Passage shown =>
++++++++
In his memoir of the Nigerian Civil War, On a Darkling Plain, published by Saros in 1989, for example, Saro-Wiwa explains his opposition to secession and support for the federal government during the Civil War with reference to the relationships that obtained between the Ibo elite and the ordinary Ibo and other smaller ethnic nations, including the Ogoni, who inhabited the seceding Eastern Region, Biafra. Before the war began, he observes, “[a] lmost 94% of the Region’s crude oil production[…]came from the non-Ibo sections of the Region” and, as a result, there had been considerable Ibo investment within the region outside Iboland and especially in the coastal cities of the Niger Delta. Ibo economic dominance in the oil-producing areas had also been consolidated, Saro-Wiwa maintains, by their control in the East, under the federal system, over offices within the civil service, government boards and corporations. And while it was clear that the Ibo elite were disadvantaged by the Hausa-Fulani monopoly over government at the level of the state, he contends that they were not averse to using the numerical advantage of their ethnic group within the Eastern region to secure undemocratic gains there. In fact, he construes the greed of the Ibo elite as a key factor in the 1967 secession of the region from the federal state.
++++++++
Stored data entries
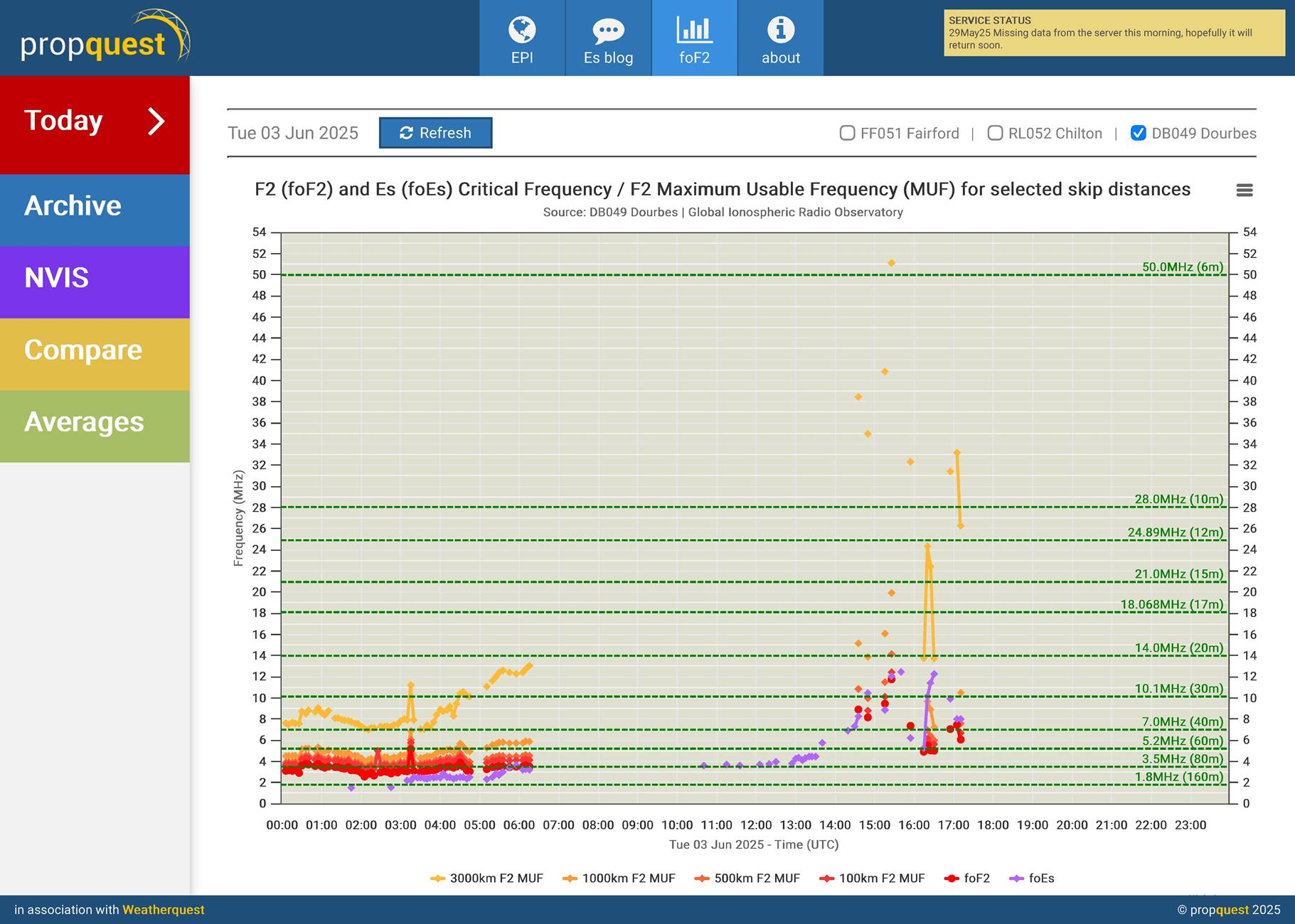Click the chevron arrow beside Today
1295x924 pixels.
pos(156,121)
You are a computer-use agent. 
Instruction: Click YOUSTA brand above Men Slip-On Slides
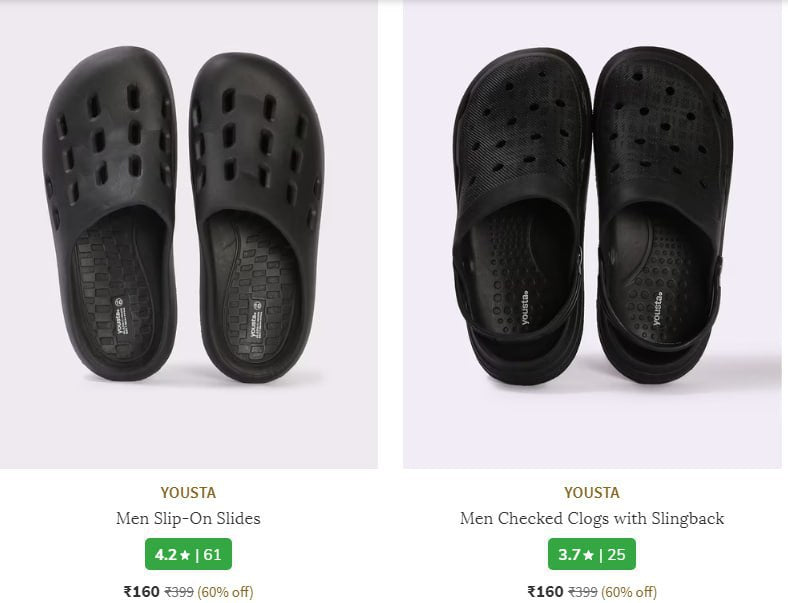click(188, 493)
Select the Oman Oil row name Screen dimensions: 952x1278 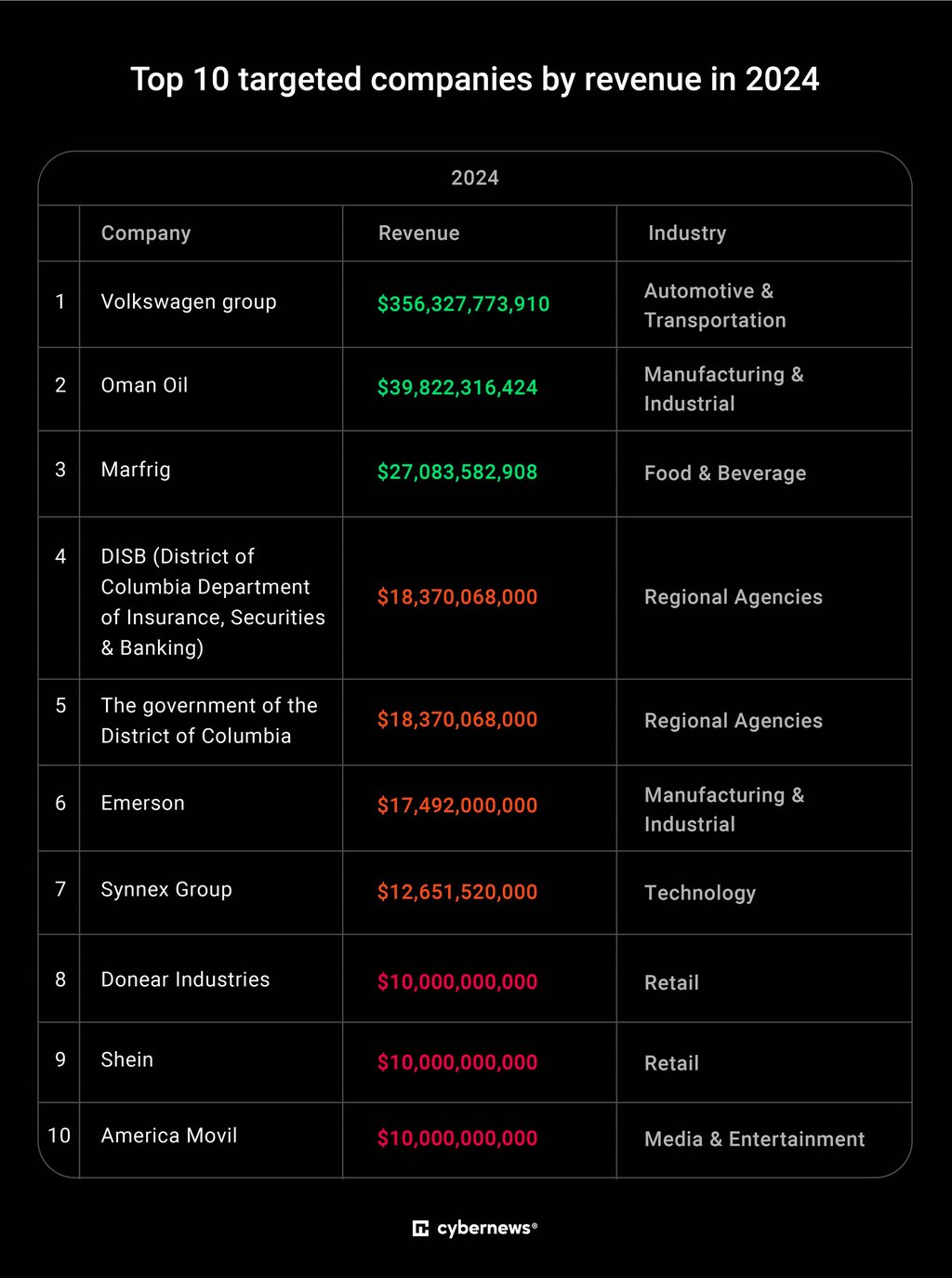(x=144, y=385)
++++++++
Requirements =>
- a) According to the passage on Saro-Wiwa's Civil War memoir, what share of the Eastern Region's crude oil production came from its non-Ibo sections before the war?
- b) Resume the passage on Saro-Wiwa's Civil War memoir, picking up right after its last sentence.

Results for each task =>
- a) Almost 94%.

- b)
To say that the politics of the civil war were complicated would be an understatement. Numerous biographical, historical and fictional accounts have been produced but the causes and consequences of inter-communal conflict and violence—from the September massacre of 80,000-100,000 Ibos in 1966 to the end of the siege of Biafra in 1970, during which approximately 2.5 million Biafrans died—still merit further exploration. While it has become clear, for instance, that Federal forces could not have laid siege to Biafra without the support of the British government and military—who, by the end of the war, had supplied 97% of federal arms— disagreement persists regarding the decision for the East to secede. Some commentators continue to regard it as a visionary effort by the Ibo leadership to throw off the compromised state system bequeathed by colonial powers. Others, including Saro-Wiwa, deplored the decision, characterizing General Odumegwu Ojukwu, who led the secession in 1967, as a short-sighted megalomaniac and gambler. “He was on a naked quest for power” Saro-Wiwa wrote in On a Darkling Plain, “and Ibo suffering at the time was his ladder to that power”..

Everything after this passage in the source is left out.